1. The problem statement, all variables and given/known data
Electrons in a TV tube are accelerated from rest through a 25-kV potential difference. With what speed do they hit the TV?

V = 25*10^3 J/C

2. Relevant equations
I'm not really sure here. I'm thinking you have to use Newtonian mechanics somewhere here.
So,
x(t) = (1/2)(a_x)t^2 + (v_0)t +x_0
(v_f)^2 = (v_0)^2 + 2(a_x)d

You also need electomagnetic equations.
So,
delta-V = delta-U/q = -E*delta-r

3. The attempt at a solution
This is where I have trouble. I don't even know where to start. Any pointers in the right direction (that aren't too vague!) would greatly be appreciated.

2. Oct 1, 2008

### tiny-tim

Welcome to PF!

Hi _F_! Welcome to PF!

Hint: volts = energy/charge (as you can see from the J/C units).

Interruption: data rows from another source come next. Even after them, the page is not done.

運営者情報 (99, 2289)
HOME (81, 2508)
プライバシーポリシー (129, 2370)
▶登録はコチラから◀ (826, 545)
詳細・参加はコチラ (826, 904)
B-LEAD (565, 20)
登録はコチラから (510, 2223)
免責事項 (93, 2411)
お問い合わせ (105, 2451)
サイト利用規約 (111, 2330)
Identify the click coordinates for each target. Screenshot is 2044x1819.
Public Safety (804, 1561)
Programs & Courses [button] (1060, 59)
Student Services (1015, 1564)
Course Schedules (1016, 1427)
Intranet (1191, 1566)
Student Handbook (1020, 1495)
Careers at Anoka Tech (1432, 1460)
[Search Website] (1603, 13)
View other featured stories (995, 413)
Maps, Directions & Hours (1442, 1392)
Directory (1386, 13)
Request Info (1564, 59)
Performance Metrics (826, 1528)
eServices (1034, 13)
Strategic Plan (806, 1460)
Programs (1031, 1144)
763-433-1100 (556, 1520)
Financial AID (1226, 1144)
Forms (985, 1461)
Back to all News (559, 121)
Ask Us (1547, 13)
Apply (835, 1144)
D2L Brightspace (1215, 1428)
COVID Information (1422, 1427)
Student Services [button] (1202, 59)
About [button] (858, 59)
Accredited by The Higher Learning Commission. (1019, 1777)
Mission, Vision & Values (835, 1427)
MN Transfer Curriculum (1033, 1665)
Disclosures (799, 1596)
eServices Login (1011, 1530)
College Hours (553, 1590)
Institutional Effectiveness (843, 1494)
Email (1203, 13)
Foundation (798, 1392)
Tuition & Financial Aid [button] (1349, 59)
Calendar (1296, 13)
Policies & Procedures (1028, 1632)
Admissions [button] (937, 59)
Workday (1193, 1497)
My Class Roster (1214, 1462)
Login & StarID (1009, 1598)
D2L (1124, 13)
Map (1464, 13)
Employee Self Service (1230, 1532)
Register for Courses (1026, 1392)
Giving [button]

So what KE does each electron have after going through a 25kV potential difference?

3. Oct 1, 2008

### _F_

Re: Welcome to PF!

Okay, so K = (1/2)mv^2

We have volts in J/C, so to get a value of just energy would we multiply V*q?
If so:
V*q = (2.5*10^3 J/C)(1.6*10^-19 C) = 4*10^-16 J.

So K = 4*10^-16 J,
Then
K/[(1/2)m] = v^2 => (4*10^-16 J)/[(1/2)(9.1*10^-31 kg) = 8.79*10^14 J/kg

So v^2 = 8.79*10^14 J/kg
Then, v = sqrt(8.79*10^14 J/kg) = 2.9*10^7 m/s

But this is not what the back of my book says. In the back, the answer is 9.37*10^7 m/s.

4. Oct 1, 2008

### tiny-tim

Hi _F_!

Hint: check your units … you're out by a factor of √10.

5. Oct 1, 2008

### _F_

J = kg*m^2/s^2

V = [J/C]
Vq = [J]
K = [J]
v^2 = 2K/m = [m^2/s^2]
v = [m/s]

Where did I go wrong?

6. Oct 1, 2008

### Dick

V is given to be 25*10^3 J/C. You used 2.5*10^3.